• Problem:
Across all the records below, count the lines that hold "width". State only that figure.

• Given records:
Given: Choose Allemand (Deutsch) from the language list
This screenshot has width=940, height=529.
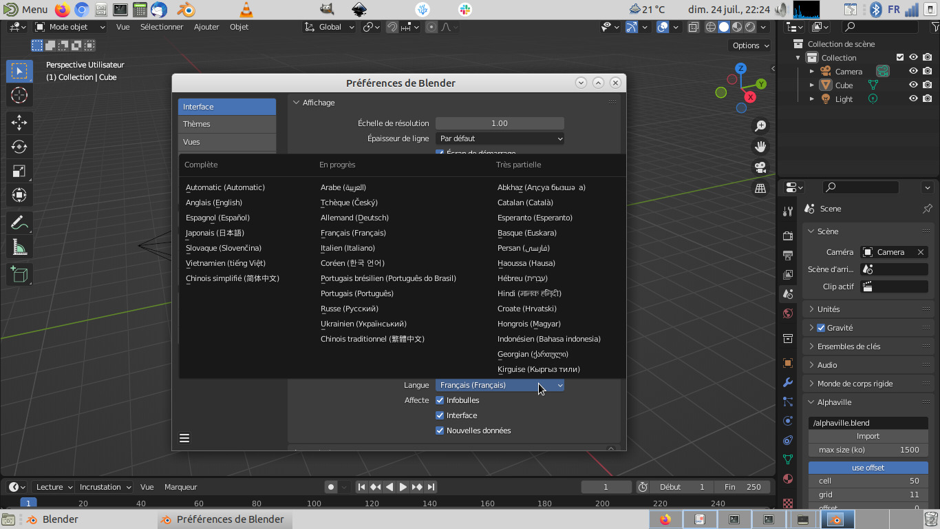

* * *

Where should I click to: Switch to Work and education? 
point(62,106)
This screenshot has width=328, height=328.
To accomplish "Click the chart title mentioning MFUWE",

• Solution to this exercise:
2